TEXT TO READ:
——

POMDPPlanners.tests.test_planners.test_mcts_planners.test_constrained_zero package

Submodules

POMDPPlanners.tests.test_planners.test_mcts_planners.test_constrained_zero.test_constrained_puct module

Tests for the SPUCT action selection module.

This module tests the safety-constrained PUCT selection and progressive widening functions used by ConstrainedZero.

class POMDPPlanners.tests.test_planners.test_mcts_planners.test_constrained_zero.test_constrained_puct.SimpleActionSampler[source]

Bases: ActionSampler

sample(belief_node=None)[source]

Sample a new action for progressive widening.

Parameters:

belief_node – Optional belief node context for informed sampling

Returns:

A sampled action compatible with the environment’s action space

class POMDPPlanners.tests.test_planners.test_mcts_planners.test_constrained_zero.test_constrained_puct.TestComputeSafetyMask[source]

Bases: object

Tests for the _compute_safety_mask helper.

——

WHAT NEEDS TO BE DONE: Copy out the test package documentation above in full, word for word.

STORED DATA:
——

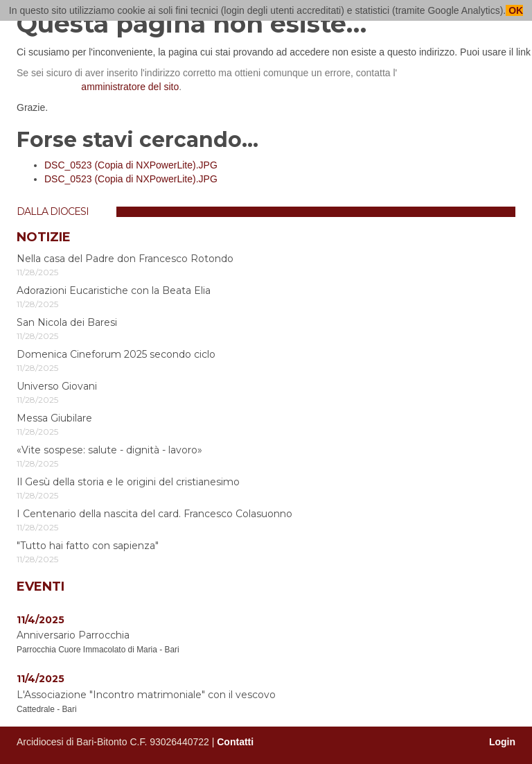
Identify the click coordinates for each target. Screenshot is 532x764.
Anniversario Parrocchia (73, 635)
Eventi (40, 587)
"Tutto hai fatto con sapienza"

——

OUTPUT OF THE EXERCISE:
POMDPPlanners.tests.test_planners.test_mcts_planners.test_constrained_zero package

Submodules

POMDPPlanners.tests.test_planners.test_mcts_planners.test_constrained_zero.test_constrained_puct module

Tests for the SPUCT action selection module.

This module tests the safety-constrained PUCT selection and progressive widening functions used by ConstrainedZero.

class POMDPPlanners.tests.test_planners.test_mcts_planners.test_constrained_zero.test_constrained_puct.SimpleActionSampler[source]

Bases: ActionSampler

sample(belief_node=None)[source]

Sample a new action for progressive widening.

Parameters:

belief_node – Optional belief node context for informed sampling

Returns:

A sampled action compatible with the environment’s action space

class POMDPPlanners.tests.test_planners.test_mcts_planners.test_constrained_zero.test_constrained_puct.TestComputeSafetyMask[source]

Bases: object

Tests for the _compute_safety_mask helper.